This alternative mostly focuses on the internal issues in the organization. As


we already stated in SWOT that we perceive the current management a bit
inefficient, stating their direct inexperience in nanotechnology. Since this is a
high pace, rapidly changing industry, having that scientific knowledge is of
utmost importance to make major business decisions. Also, the employee
base at 85 is not really a strong point of the company. This seems to limit its
production capabilities, along with in-house knowledge and expertise.
Production efficiency, technology expertise are directly related to a stronger
workforce. So, the company needs to adjust their organizational structure.
Feasibility:
Looking at the current annual report, the term of every single member
of the current management team expires in 2016. The organization
needs to go back to the drawing board and find a balanced mix of
business minded and nanotechnology minded individuals to run the
management.
Most employees at nanotechnology dont have a direct expertise in
nanotechnology. It has been stated in companys annual report that
only 8 out of 85 employees hold advanced degrees in nanotechnology.
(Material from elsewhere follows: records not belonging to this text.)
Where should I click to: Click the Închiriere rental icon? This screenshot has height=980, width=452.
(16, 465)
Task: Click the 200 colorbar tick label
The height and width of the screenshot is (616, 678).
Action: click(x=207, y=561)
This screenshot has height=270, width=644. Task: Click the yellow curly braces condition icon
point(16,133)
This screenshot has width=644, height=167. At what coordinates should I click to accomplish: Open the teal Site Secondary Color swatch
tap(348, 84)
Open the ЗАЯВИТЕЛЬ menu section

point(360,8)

Company can get away with this if they have research alliances with
various research institutes, but having an in-house expert team is the
ultimate advantage.
High affinity to nanotechnology means high probability of venture
capital investments. This stands true for the top management, since
they are companys direct represents to venture capitalists, and
having that expert knowledge comes much handy in presenting a
stronger case.
Pros:
This will give a fresh approach and a new perspective to the company.
With a more balanced team, and more expertise the company can
focus on newer initiatives.
Company as a whole will have higher affinity to nanotechnology
science. From top to the R&D, having that right mix of knowledge,
understanding and expertise makes internal communication much
more efficient.
This team can help with further development of technological bases.
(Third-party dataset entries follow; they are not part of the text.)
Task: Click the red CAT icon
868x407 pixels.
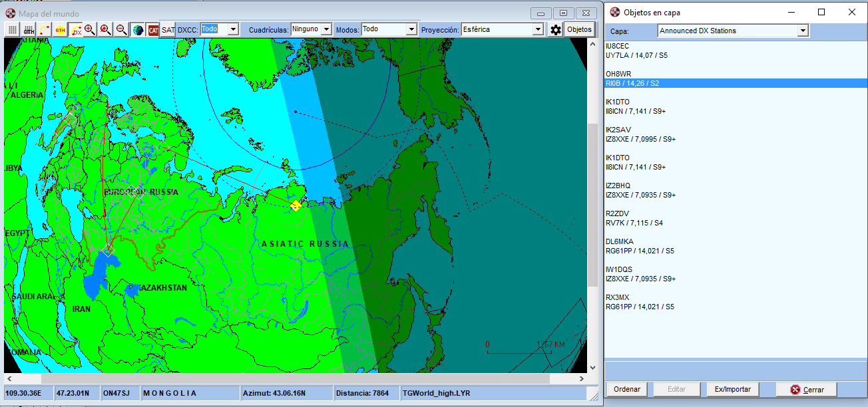Action: 154,30
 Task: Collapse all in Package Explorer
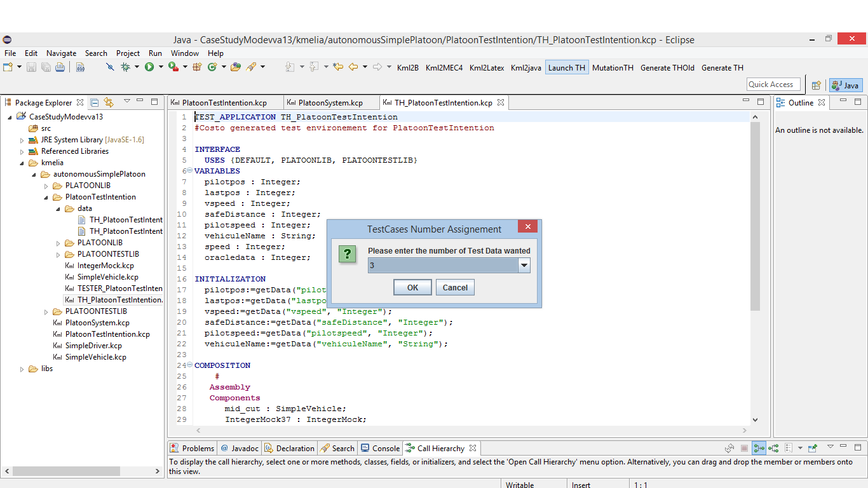(x=95, y=102)
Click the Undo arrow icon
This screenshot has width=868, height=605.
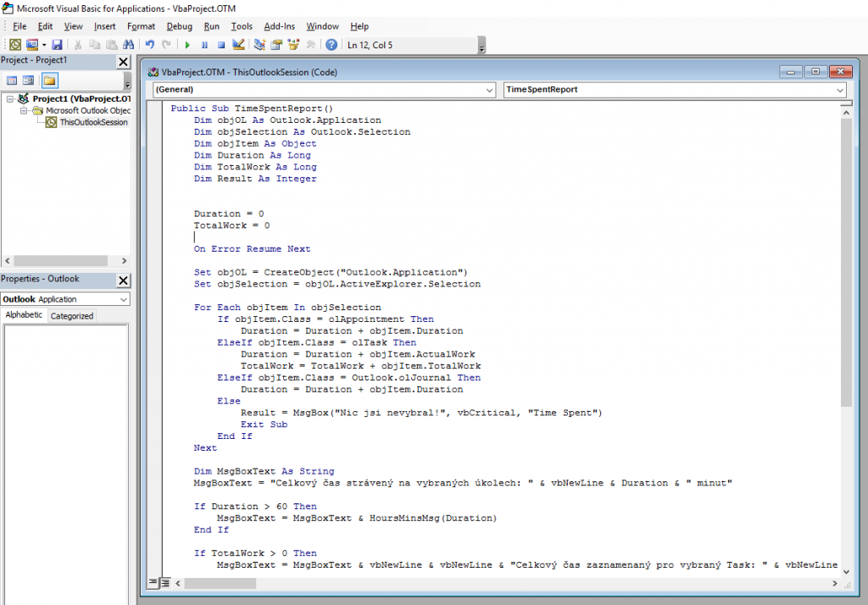coord(150,45)
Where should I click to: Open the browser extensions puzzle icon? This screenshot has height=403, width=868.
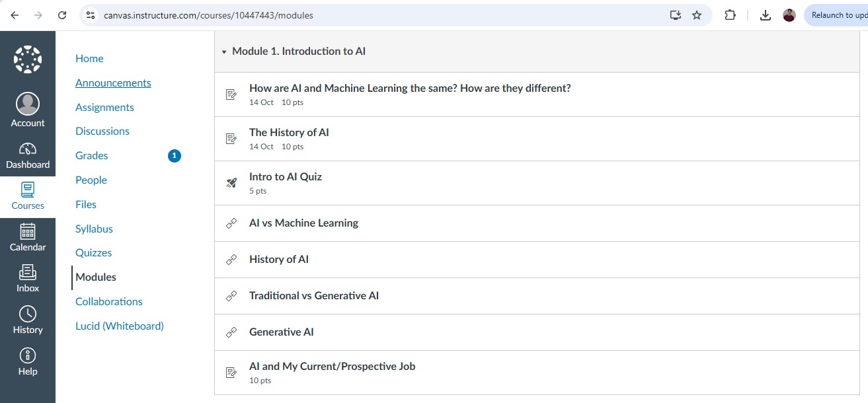(x=730, y=15)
Having a business-minded plus nanotechnology-minded team brings in
more ideas to conduct business, both on research and sales level.
Cons:
There could be instances of internal conflict with this approach. Again,
nanotechnology is a broad field and nothing is very particular in terms
of experience and expertise. So, finding a right mix of personnel is a

big challenge. Business ideas and fitting them to the perspective of


R&D will and can cause strong debate internally.
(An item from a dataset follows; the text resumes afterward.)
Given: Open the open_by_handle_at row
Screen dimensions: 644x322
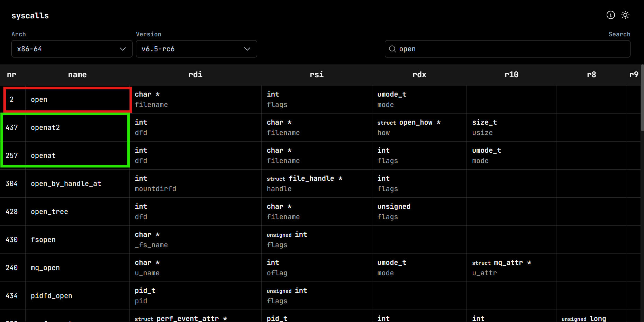Looking at the screenshot, I should point(66,184).
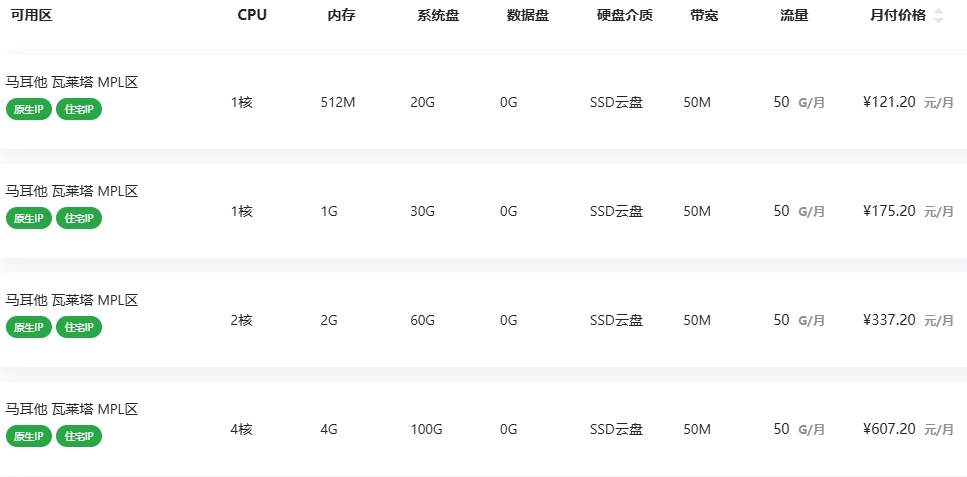
Task: Click 原生IP badge in the 2核 2G row
Action: (x=29, y=327)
With the current team going out, there might be some broken links
with some research facilities. This is not a sure-shot possibility, but
there is a probability. The current management team has been
associated with such facilities, so there is a possibility there. However,
we should also focus on the fact that new alliances might also be
formed.

Implementation:
The implementation timeline for this alternative is a more gradual process,
instead of being quantified in number of years. Nanophase needs to have a
more expert in-house scientist base, while having a restructured and more
in-sync management team. This will lead to a better sync in the R&D
department and management. And results from this can be measured with
the performance of team in being able to secure new contracts and to raise
capital.
Follow-up:
Our follow-up plan for this alternative basically measures the ability of new
team to raise capital. And then we focus on the internal growth of the
organization. To be a healthy advance nanotechnology company, there needs
to be constant growth within and this follow-up plan will measure that
growth. These are the various various that we suggest to employ (read all
the ratios on slide).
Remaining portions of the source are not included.